Native rendering API / or just use a cardboard engine?

Hi aryzon team!

Your efforts seem to be really awsome, but I am wondering what is the way of doing away without unity. I have an idea about a much-much faster AR tracking algorithm optimized for the single scan of the camera frame without any complicated computer vision post-processing and maybe making an specialized engine that is built for AR from the beginning - instead of using stuff like unity which is great but might do more awsome actually.

What are the possibilities for this? I am very quite knowledged in doing AR with Unity and c++ natively and would happily take the second path for a higher scale, mass-market tool like Aryzon can be.

What I hope for is a simple or modular native SDK. Actually I am only interested in how the rendering is being done and if there are any specific algoritms for you. Vuforia I do not need, neither I need higher level stuff.

Keep up the good work!
Best regards,
Prenex

Hi Prenex,

We love the idea of a faster AR tracking algorithm, can you elaborate a bit more on the functionality and accuracy of the tracker?
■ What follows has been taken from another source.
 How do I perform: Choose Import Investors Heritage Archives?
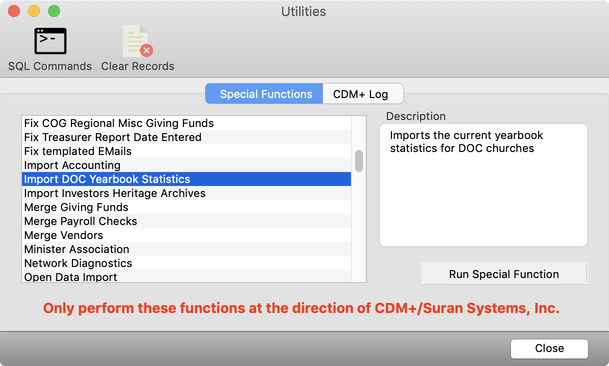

Will it still be able to do 3D pose tracking? We have been working on our own tracker but gave it up for the time being since other tracking engines work just as well or better. There is ongoing progress in the monocular pose estimation field, but what we ran into are two things:

  1. phone cameras have shutter lag and lens distortion making them harder to work with
  2. the speed of the phone itself. Dropping a frame could mean much less accuracy.

Of course there are a lot more issues to be solved but don’t want to discourage you too much.
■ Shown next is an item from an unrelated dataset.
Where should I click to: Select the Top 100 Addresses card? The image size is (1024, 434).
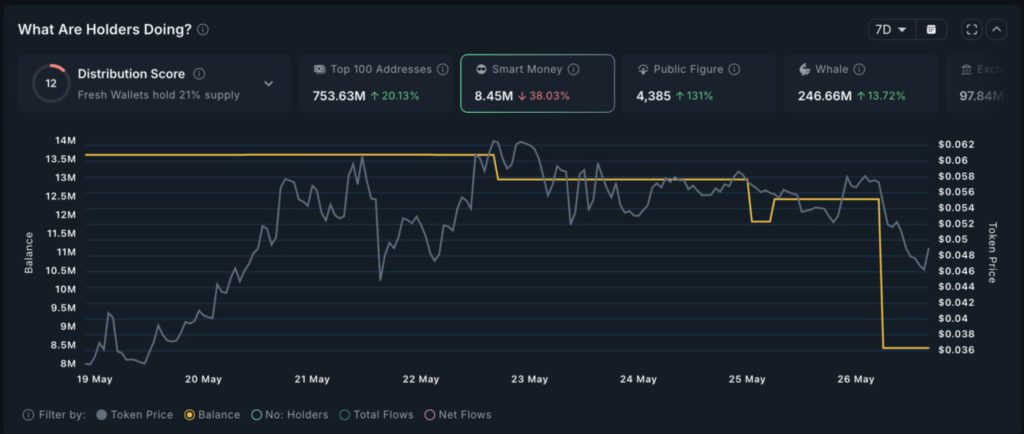375,83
ARKit (and probably ARCore) have been doing a great job at creating a very good tracking engine on a very few select range of phones. So I see big potential for a pose tracker that at least works really well for the functionality it has on the lower to mid end Android phones.
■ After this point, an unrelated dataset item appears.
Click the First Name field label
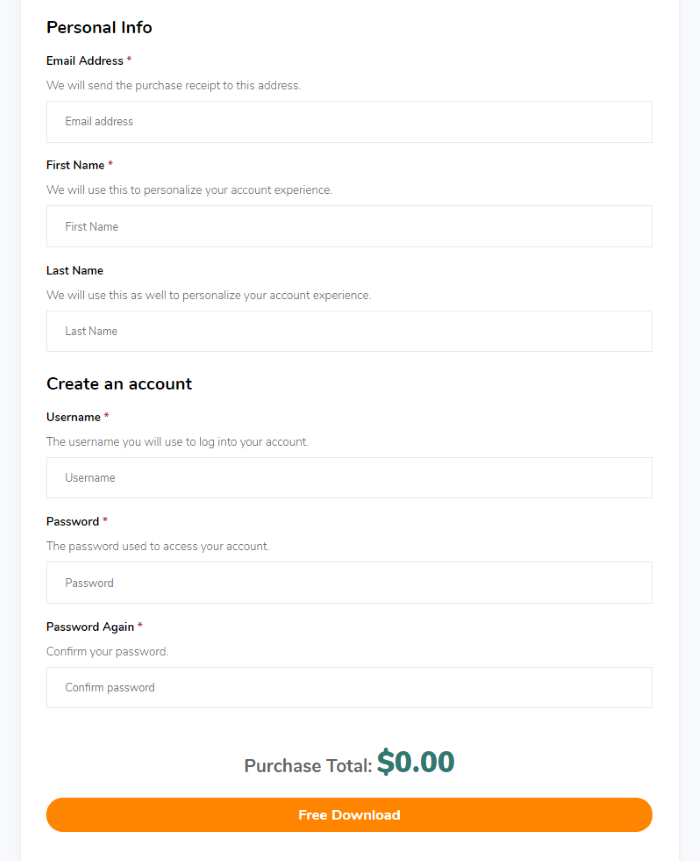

If you need help please don’t hesitate, just ask :slight_smile:

Maarten

Hi Maarten!

The algorithm is a little bit different than usual and is not working in ways that find shapes and apply a combination of CV filters, but just one very tricky first pass that scans the whole frame and a second pass that collects the data. These can run in every frame or in some of the frames. There is no different engines for finding the markers and to track them - there is only one tracking engine that is low-latency and should work immediately.

It is originally designed to track a lot of 2D markers with fast speed and very low time to start the tracking. It is up to the user to decide whatever they do with the results of this. If you want to have vuforia-like experience and add the 3D pose tracking, then you need to use more than one of these small markers and triangulate. If you do not need a small marker to anchor the objects, but for example you want to measure the exact location of the viewer in a hall, then you better not do it like a vuforia marker, but use as many 2D markers in patterns as you want to and not only know where you are, but maybe even map walls around you by knowing what patterns you are expecting.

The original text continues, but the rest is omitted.